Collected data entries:

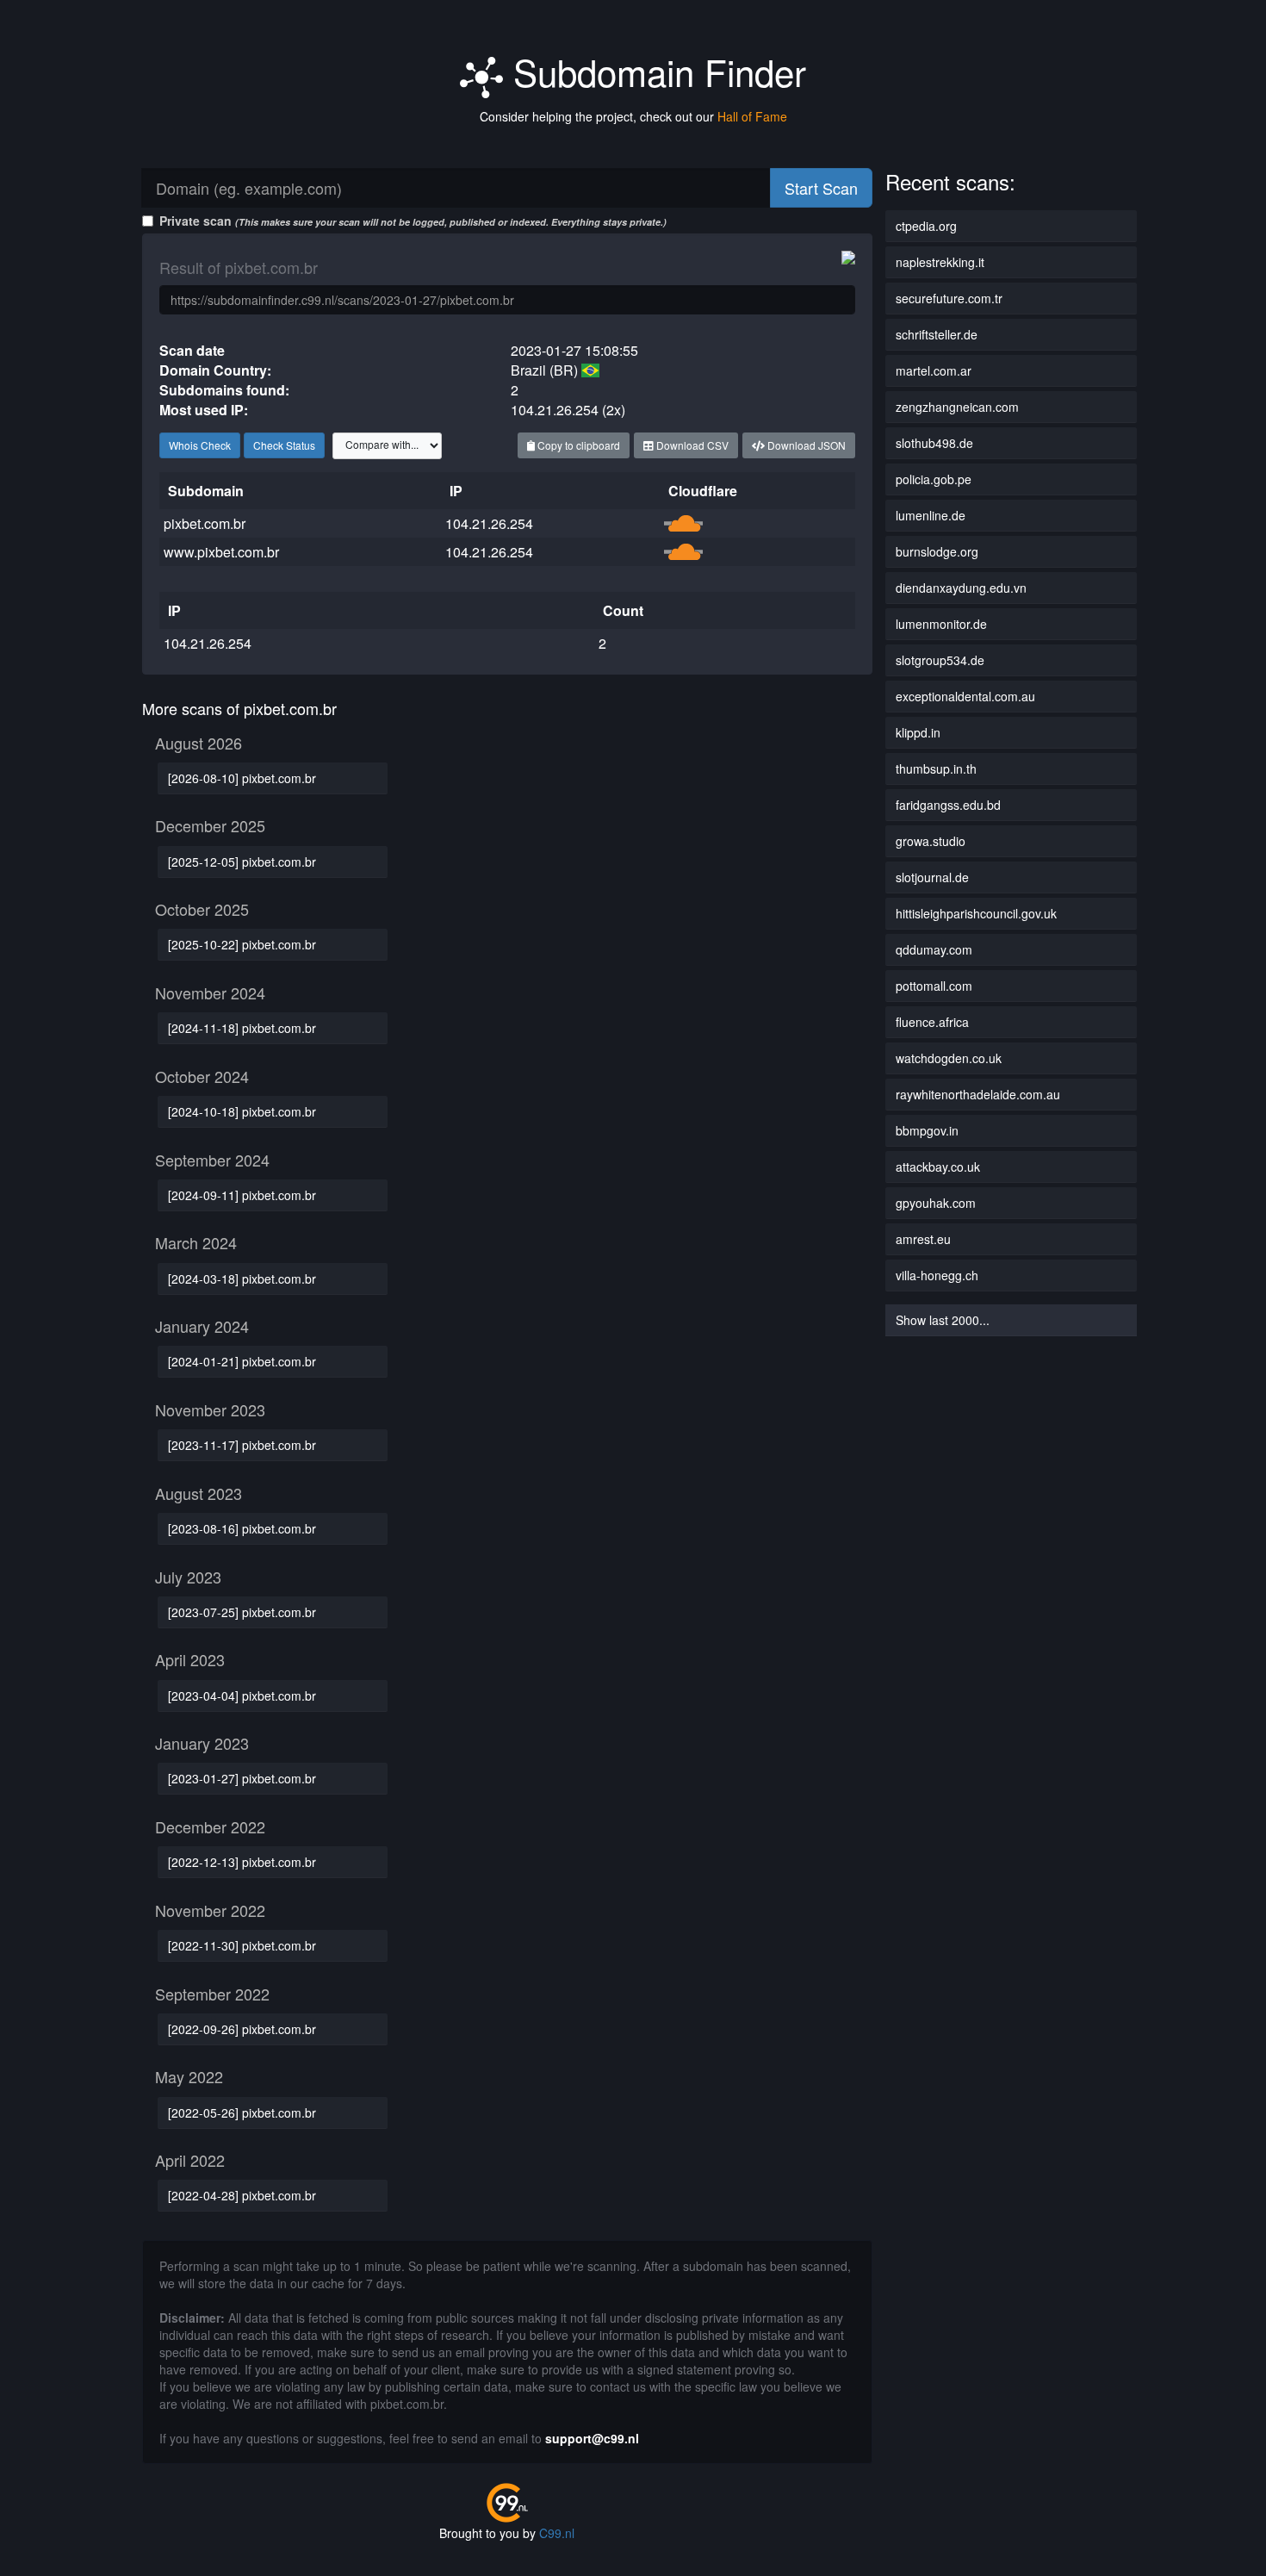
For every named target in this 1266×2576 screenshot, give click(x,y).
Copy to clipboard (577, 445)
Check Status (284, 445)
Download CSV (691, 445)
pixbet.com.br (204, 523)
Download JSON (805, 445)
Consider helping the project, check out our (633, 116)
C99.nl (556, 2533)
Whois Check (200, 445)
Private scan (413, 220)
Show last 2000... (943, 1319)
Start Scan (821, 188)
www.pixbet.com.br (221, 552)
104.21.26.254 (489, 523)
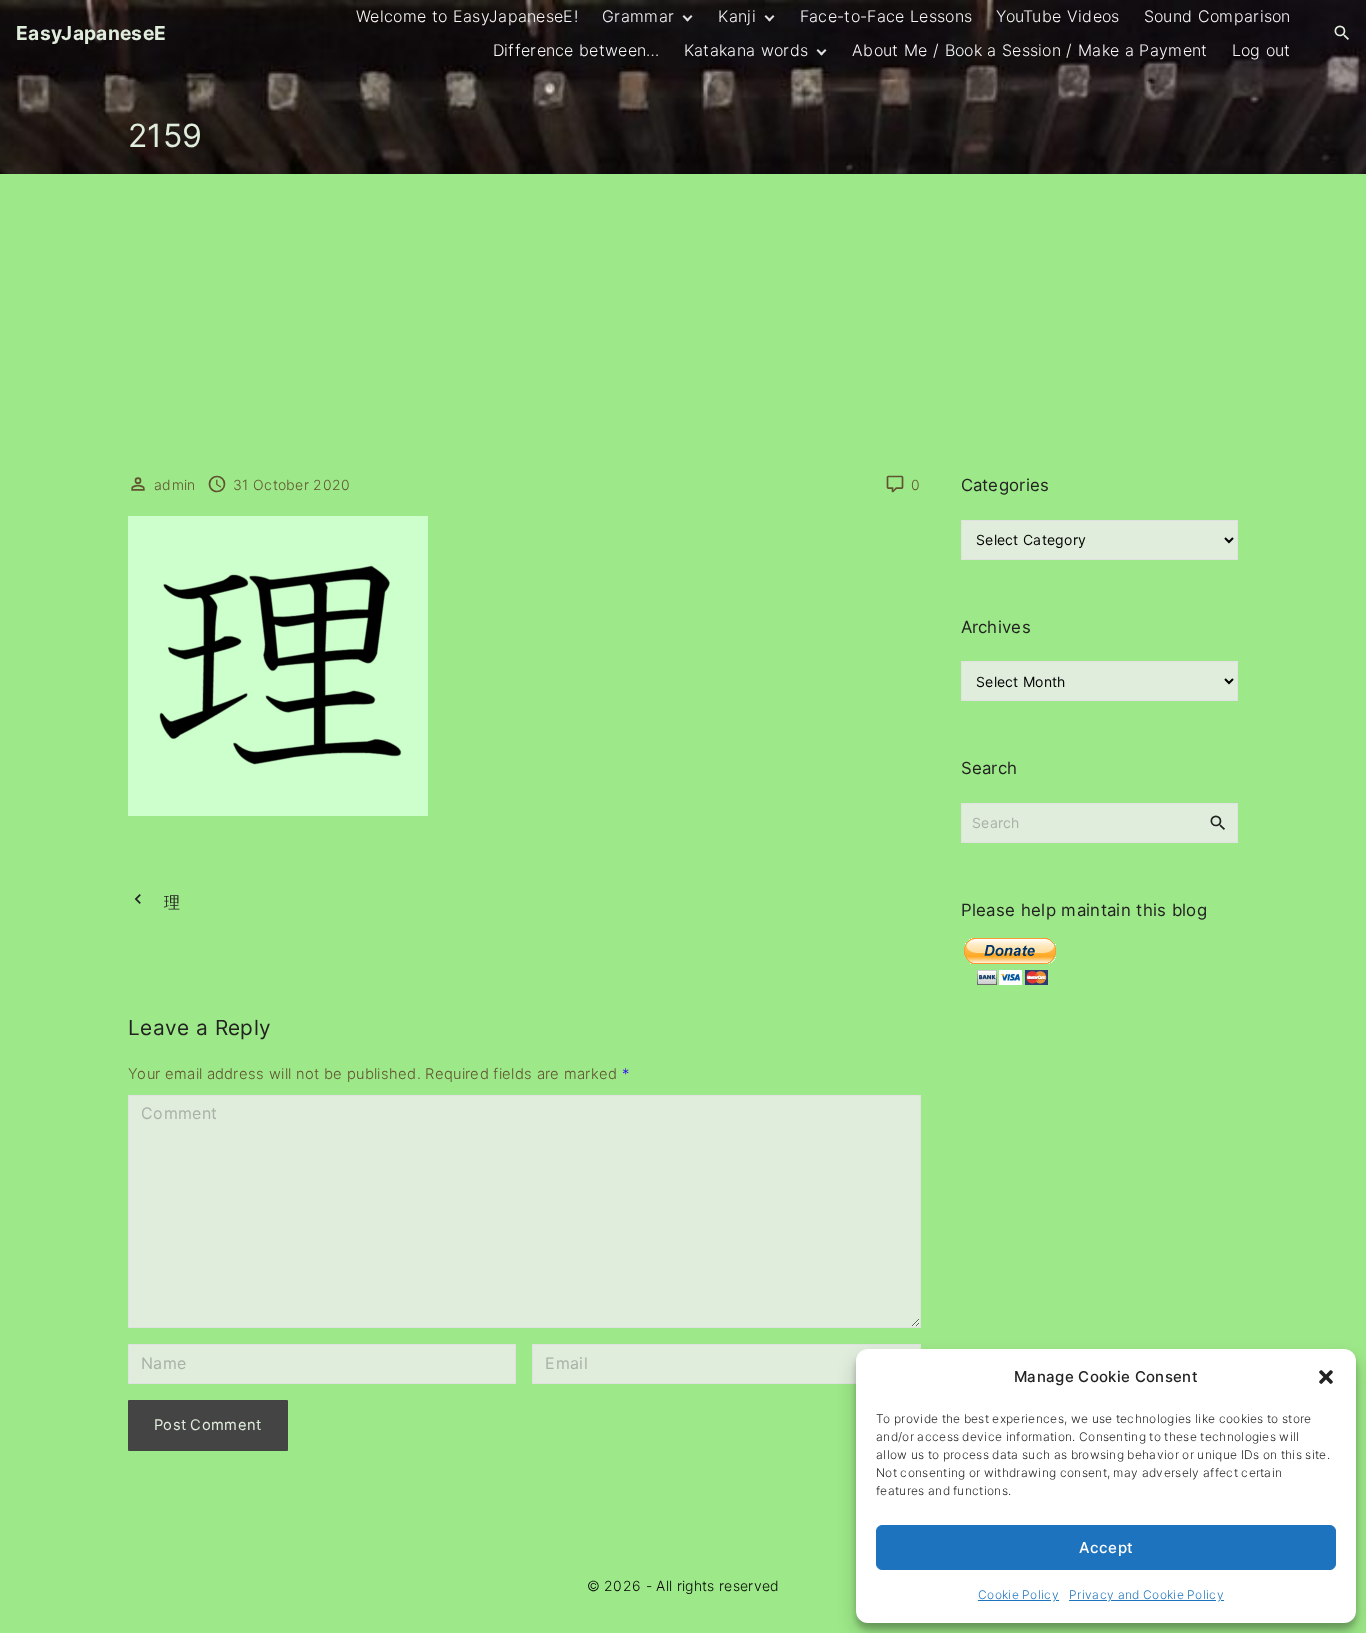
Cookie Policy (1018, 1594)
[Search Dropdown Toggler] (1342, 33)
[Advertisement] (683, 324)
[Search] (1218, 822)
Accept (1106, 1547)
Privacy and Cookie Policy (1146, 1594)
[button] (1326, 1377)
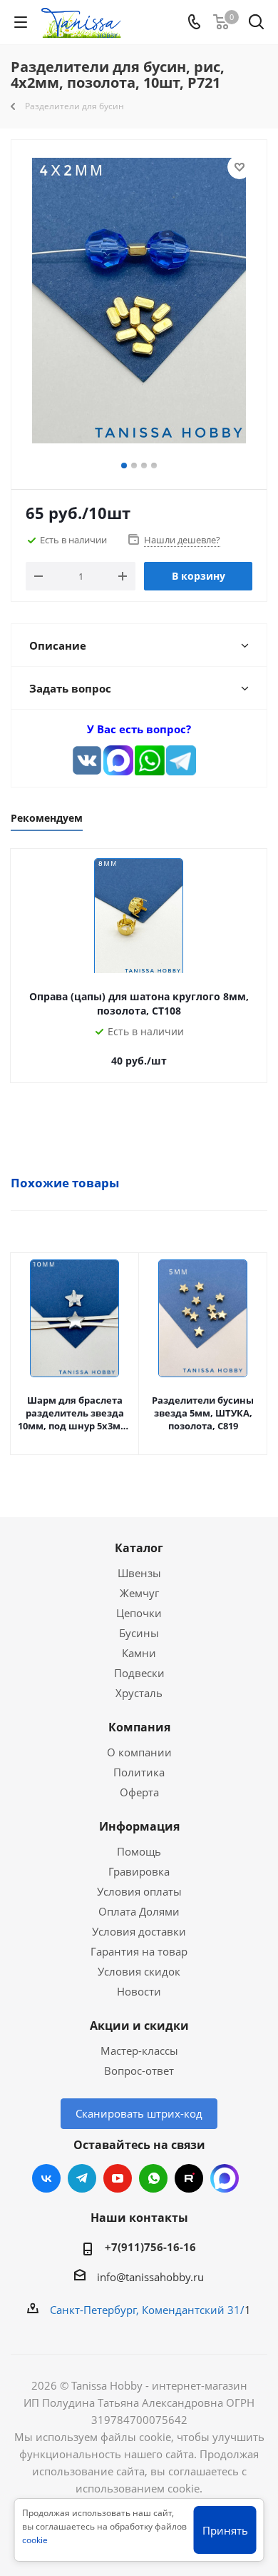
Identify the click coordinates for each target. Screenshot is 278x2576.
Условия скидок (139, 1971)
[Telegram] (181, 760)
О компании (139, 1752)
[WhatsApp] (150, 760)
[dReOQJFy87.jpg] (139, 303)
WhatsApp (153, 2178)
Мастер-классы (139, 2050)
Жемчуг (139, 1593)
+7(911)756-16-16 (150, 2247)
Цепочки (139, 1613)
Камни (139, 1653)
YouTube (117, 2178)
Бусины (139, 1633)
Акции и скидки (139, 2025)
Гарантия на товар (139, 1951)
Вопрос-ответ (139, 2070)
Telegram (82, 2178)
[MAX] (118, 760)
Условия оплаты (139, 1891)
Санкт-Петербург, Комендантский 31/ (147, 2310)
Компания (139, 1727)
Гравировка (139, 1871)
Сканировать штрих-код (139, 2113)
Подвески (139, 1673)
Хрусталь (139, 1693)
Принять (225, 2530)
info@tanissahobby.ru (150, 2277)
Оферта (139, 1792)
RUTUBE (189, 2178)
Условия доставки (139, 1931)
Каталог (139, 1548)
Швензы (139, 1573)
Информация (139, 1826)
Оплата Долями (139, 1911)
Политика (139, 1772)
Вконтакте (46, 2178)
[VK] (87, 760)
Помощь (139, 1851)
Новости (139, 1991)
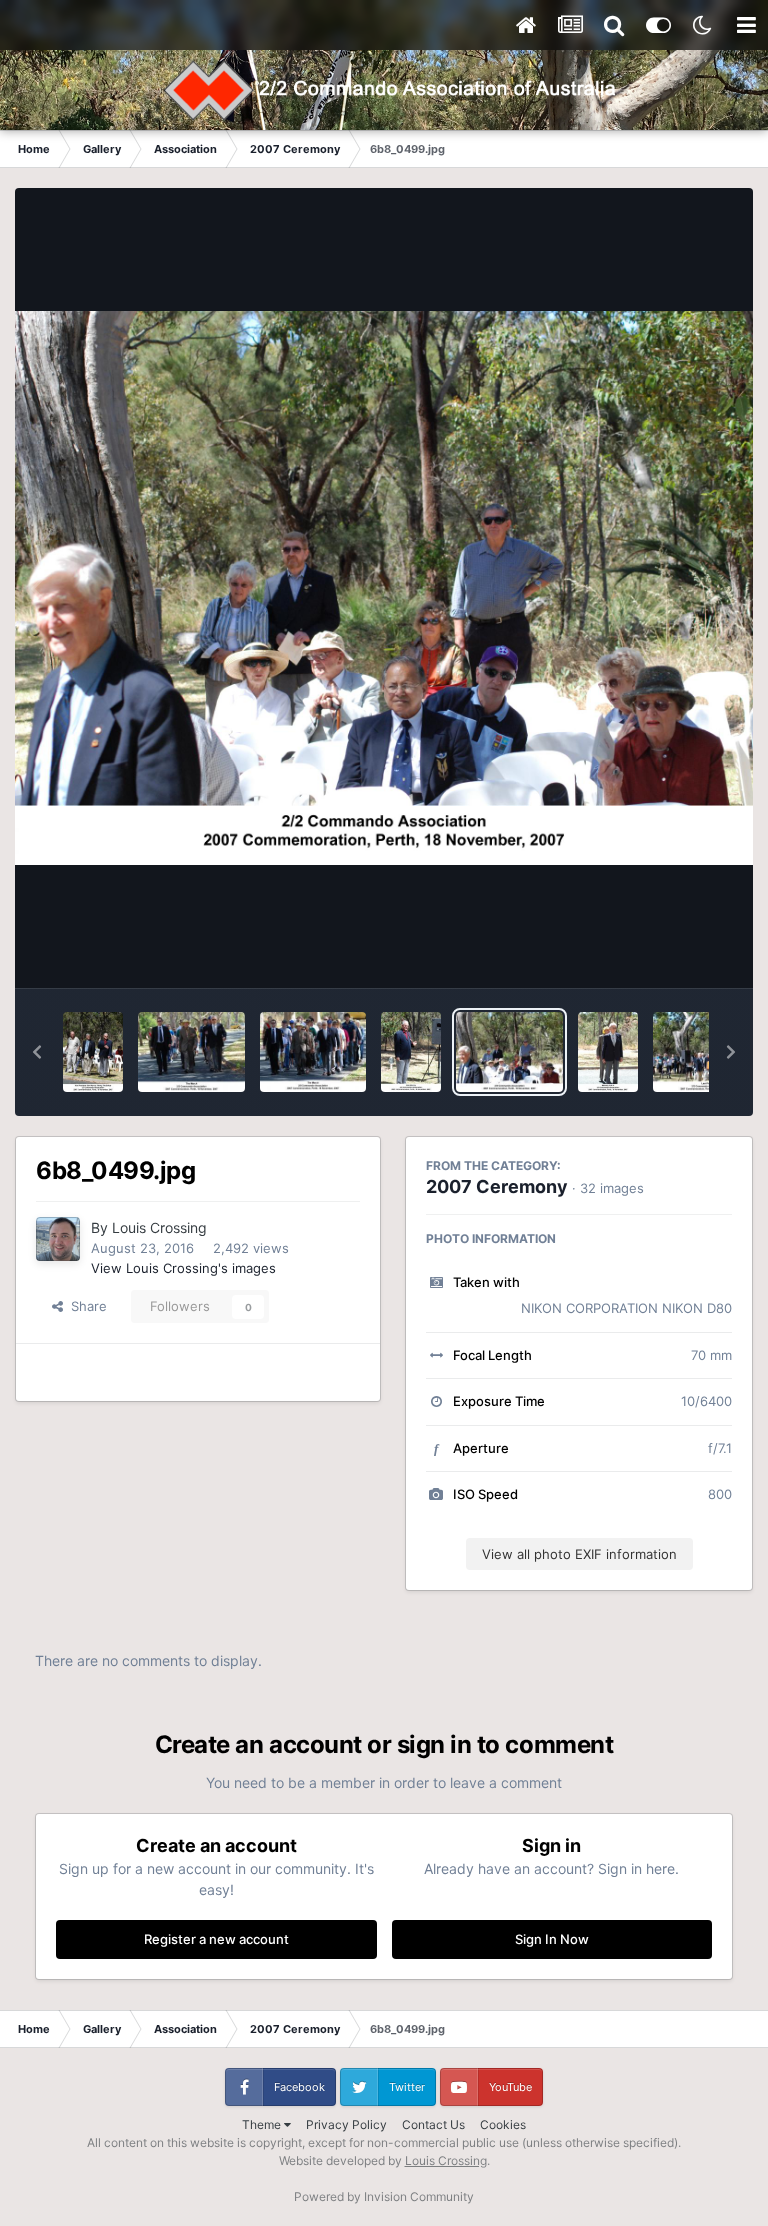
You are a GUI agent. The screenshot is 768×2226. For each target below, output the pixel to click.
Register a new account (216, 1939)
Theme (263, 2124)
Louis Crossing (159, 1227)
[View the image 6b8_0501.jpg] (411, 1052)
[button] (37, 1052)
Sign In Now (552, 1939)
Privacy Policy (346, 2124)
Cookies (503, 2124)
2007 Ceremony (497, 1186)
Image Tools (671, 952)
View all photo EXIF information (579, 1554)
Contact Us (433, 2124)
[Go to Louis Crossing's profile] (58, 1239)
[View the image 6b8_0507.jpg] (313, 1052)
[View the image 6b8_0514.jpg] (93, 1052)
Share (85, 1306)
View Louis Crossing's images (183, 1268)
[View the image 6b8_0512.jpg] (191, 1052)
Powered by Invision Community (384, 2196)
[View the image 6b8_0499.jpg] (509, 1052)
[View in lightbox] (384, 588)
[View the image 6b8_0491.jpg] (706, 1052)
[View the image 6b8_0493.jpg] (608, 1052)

■ **Exercise goal**
In the entries above, find the line containing "[Advertisement] (683, 324)" and the line containing "2007 Ceremony (497, 1186)"; give again exactly those two lines and every line between them, minus the pictures.

■ **Written response**
[Advertisement] (683, 324)
[Search] (1218, 822)
Accept (1106, 1547)
Privacy and Cookie Policy (1146, 1594)
[button] (1326, 1377)
Identify the click coordinates for each target. Screenshot is 278x2576.
Условия скидок (139, 1971)
[Telegram] (181, 760)
О компании (139, 1752)
[WhatsApp] (150, 760)
[dReOQJFy87.jpg] (139, 303)
WhatsApp (153, 2178)
Мастер-классы (139, 2050)
Жемчуг (139, 1593)
+7(911)756-16-16 (150, 2247)
Цепочки (139, 1613)
Камни (139, 1653)
YouTube (117, 2178)
Бусины (139, 1633)
Акции и скидки (139, 2025)
Гарантия на товар (139, 1951)
Вопрос-ответ (139, 2070)
Telegram (82, 2178)
[MAX] (118, 760)
Условия оплаты (139, 1891)
Санкт-Петербург, Комендантский 31/ (147, 2310)
Компания (139, 1727)
Гравировка (139, 1871)
Сканировать штрих-код (139, 2113)
Подвески (139, 1673)
Хрусталь (139, 1693)
Принять (225, 2530)
info@tanissahobby.ru (150, 2277)
Оферта (139, 1792)
RUTUBE (189, 2178)
Условия доставки (139, 1931)
Каталог (139, 1548)
Швензы (139, 1573)
Информация (139, 1826)
Оплата Долями (139, 1911)
Политика (139, 1772)
Вконтакте (46, 2178)
[VK] (87, 760)
Помощь (139, 1851)
Новости (139, 1991)
You are a GUI agent. The screenshot is 768×2226. For each target below, output the pixel to click.
Register a new account (216, 1939)
Theme (263, 2124)
Louis Crossing (159, 1227)
[View the image 6b8_0501.jpg] (411, 1052)
[button] (37, 1052)
Sign In Now (552, 1939)
Privacy Policy (346, 2124)
Cookies (503, 2124)
2007 Ceremony (497, 1186)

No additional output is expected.